The Impossible Balancing Act

October 3, 2011 • Media Economics • by

Arthur J. Sulzberger

You certainly know Rupert Murdoch, but have you heard of Arthur J. Sulzberger?

Perhaps not, as his name is only well known among media industry insiders. Like many other newspaper publishers, he makes little effort to seek the public limelight. Sulzberger is the publisher of the family-controlled New York Times. In fact, his great, great grandfather was responsible for coining the “All the news that’s fit to print” slogan tucked into the upper left corner of the NYT masthead.

Only a few years ago Murdoch’s News Corp. swallowed the Wall Street Journal, turned it upside down, eliminated a few archaic tendencies and re-launched the paper. At the time, there was much speculation about whether the New York Times would have to deal with a dangerous competitor on its own turf. For a while, the “Grey Lady” – as Americans affectionately refer to the paper – was close to insolvency. Fortunately Mexican investor and TV-magnate Carlos Slim came to the rescue, investing $250 million dollars in the NYT.
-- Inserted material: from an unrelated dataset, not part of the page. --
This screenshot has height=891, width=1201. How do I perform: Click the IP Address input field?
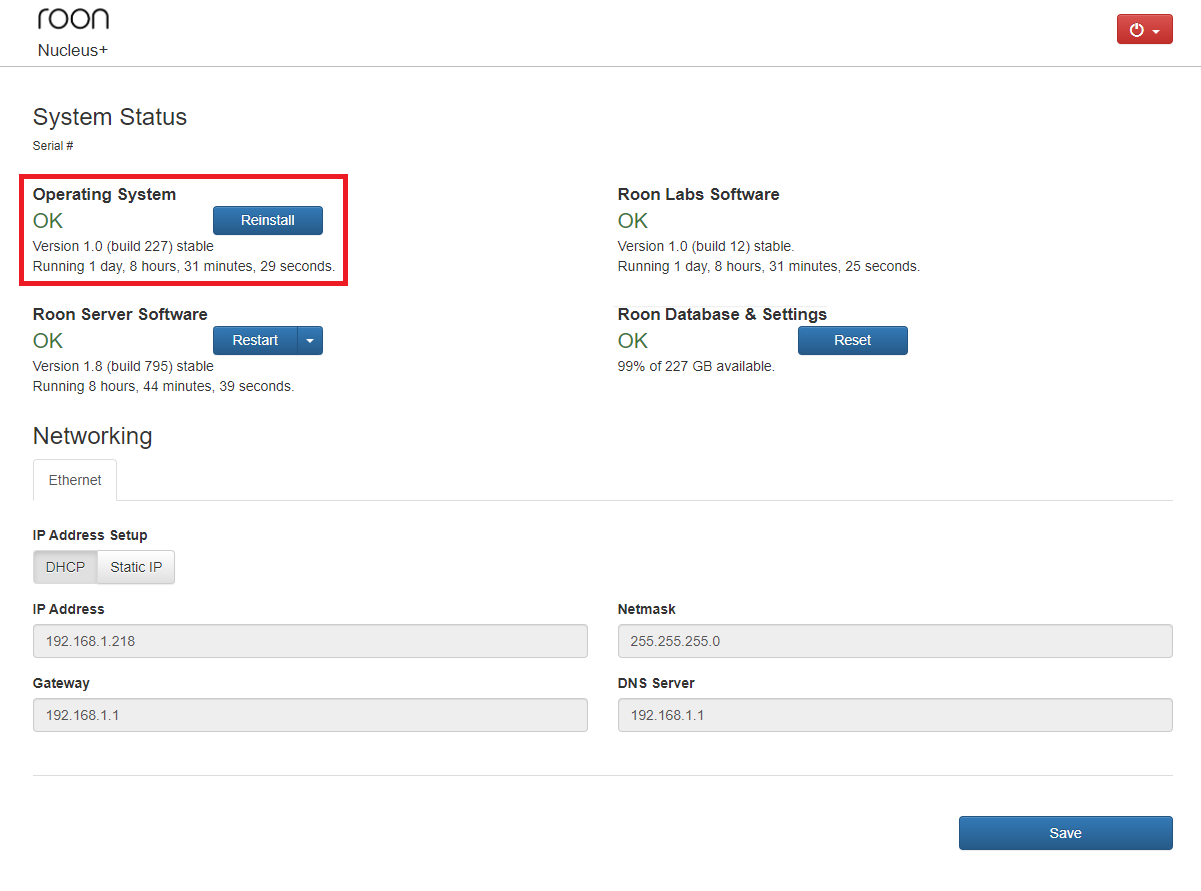click(x=310, y=641)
Since then, the situation seems to have become less tense. The New York Times could, within a short time span, stand to generate 400,000 online users for their paywall-protected content. Meanwhile, the Wall Street Journal has been suffering from reputational damage due to its Murdoch affiliation. Many years ago the Springer Company in Germany was forced to learn a similar lesson, and in short, it’s a difficult balancing act. That is, earning most of your money with yellow press trash while still attempting to maintain a role in the upper elite market of high quality newspapers. The credibility and dignity which the New York Times, the Frankfurter Allgemeine, the Süddeutsche Zeitung, and the Neue Zürcher Zeitung have attained is simply difficult to match for papers belonging to larger media conglomerates.